As you can see, growling in dogs can actually be positive. Many dogs growl and bark during games and also when they’re around other dogs or human friends. Thus, their growls aren’t necessarily a threat but a part of their enjoyment about a game.

Defense of resources

One of the many reasons why a dog might growl is to defend their resources such as food, toys or other objects they consider precious. Most owners get angry when this happens and even take away what the animal is protecting.

This is not the case at all. The only thing the dog feels in this kind of situation is that their owner is taking away something that’s very valuable to them. So, their bond with their owner weakens. Then, out of frustration, the dog might, in fact, bite.

The best way to handle something like this is to try to get the dog to lose interest in that particular item. For example, don’t take away a toy the dog values ​ a lot. On the contrary, give them many other toys that they’ll like. This is because when the toys lose their value when the animals have so many of them.
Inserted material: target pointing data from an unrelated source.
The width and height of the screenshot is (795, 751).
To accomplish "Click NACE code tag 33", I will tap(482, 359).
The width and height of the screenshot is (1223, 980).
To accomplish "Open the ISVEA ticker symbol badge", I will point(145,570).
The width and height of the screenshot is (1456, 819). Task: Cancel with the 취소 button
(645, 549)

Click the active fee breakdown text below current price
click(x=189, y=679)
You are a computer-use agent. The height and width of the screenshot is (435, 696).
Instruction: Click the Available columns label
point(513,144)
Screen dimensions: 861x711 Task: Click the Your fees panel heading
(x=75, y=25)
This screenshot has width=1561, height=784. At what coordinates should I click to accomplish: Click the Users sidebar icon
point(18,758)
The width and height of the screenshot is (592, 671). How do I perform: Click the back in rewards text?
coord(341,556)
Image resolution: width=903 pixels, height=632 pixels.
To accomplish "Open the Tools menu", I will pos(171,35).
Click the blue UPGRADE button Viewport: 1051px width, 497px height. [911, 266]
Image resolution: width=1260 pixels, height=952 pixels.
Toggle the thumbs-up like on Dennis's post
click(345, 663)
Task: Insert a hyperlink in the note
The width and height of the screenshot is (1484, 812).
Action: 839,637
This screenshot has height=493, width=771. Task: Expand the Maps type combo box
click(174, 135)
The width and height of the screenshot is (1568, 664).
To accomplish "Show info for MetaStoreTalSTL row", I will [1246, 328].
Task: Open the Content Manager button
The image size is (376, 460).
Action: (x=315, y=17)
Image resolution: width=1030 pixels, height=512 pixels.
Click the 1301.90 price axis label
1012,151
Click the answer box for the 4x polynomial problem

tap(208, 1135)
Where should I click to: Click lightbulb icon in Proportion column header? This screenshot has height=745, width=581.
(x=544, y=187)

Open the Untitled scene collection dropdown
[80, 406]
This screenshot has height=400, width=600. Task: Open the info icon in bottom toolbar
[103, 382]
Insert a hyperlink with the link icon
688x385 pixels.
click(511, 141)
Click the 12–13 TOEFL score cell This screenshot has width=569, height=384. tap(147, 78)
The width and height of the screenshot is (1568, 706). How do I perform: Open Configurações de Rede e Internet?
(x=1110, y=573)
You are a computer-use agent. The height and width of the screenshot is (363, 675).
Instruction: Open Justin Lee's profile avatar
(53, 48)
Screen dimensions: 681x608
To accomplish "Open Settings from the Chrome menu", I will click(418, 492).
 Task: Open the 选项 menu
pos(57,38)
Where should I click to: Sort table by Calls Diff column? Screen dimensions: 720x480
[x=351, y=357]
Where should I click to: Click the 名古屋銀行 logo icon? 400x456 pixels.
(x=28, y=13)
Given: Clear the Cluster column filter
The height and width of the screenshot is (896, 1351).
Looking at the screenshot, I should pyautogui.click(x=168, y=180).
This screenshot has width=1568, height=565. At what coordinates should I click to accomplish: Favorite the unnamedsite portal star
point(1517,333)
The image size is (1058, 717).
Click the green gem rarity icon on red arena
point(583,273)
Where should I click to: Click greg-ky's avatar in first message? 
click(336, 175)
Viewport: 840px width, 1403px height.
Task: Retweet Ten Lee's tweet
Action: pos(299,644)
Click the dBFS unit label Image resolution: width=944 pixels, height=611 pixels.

A dog growling at another.

Does growling in dogs mean they’re about to bite?

Any dog ​​can bite and growling isn’t always the prelude to it. There are times when a dog growls and then just walks away. As you can see, this is a form of communication.

On the contrary, if the stimulus that’s causing the growl doesn’t go away the dog may, in fact, bite. However, the dog actually tells you when they’re going to bite through their body language. It’s quite clear from them that something is really, really bothering them.

Thus, it’s important to know how dogs communicate and what they’re trying to tell you. Unfortunately, many of them have stopped putting some of their previous behavior into practice because they’ve noticed these have no effect on us, and they may bite.

Growling in dogs.

Can you deter growling in dogs?

We cannot pretend that a dog never growls as it’s part of their nature, the same as barking. Both are a natural form of communication, and it’s normal and healthy for them to do so. As always, keep in mind that excessive growling or barking isn’t normal so pay close attention to them.

Anxiety, stress, mismanagement of frustration and other problems that a dog can suffer promote behavior such as growling. For this reason, don’t try to correct their growls. Instead, look for the reason why your pet is behaving in this fashion.